-- Opening Marker --

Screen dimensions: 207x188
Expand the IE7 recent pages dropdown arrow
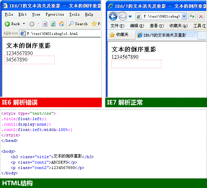130,17
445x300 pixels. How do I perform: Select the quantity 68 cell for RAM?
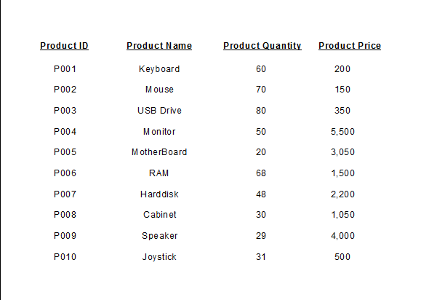click(261, 173)
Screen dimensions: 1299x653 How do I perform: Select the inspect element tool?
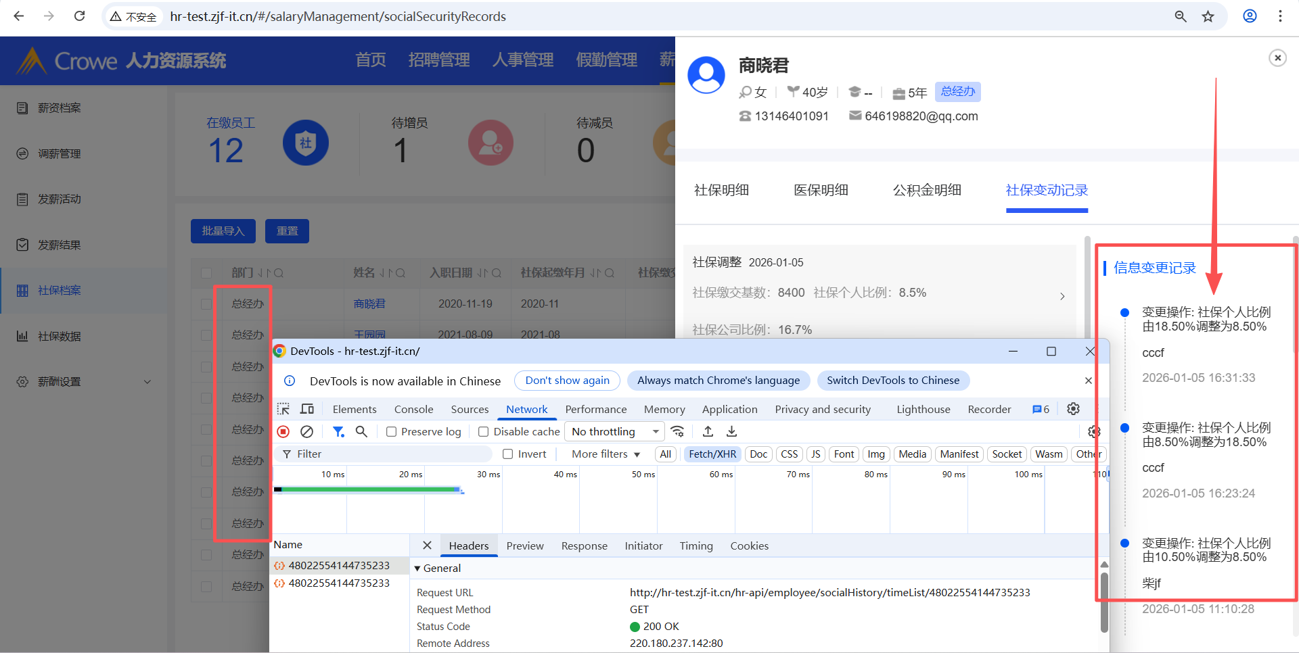click(283, 409)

-- Closing Marker --

Reproduce the lines from the line with "445x300 pixels. How" through the last line of the entries exactly, including both ends and excluding pictures.

445x300 pixels. How do I perform: Select the quantity 68 cell for RAM?
click(261, 173)
Screen dimensions: 1299x653 How do I perform: Select the inspect element tool?
click(283, 409)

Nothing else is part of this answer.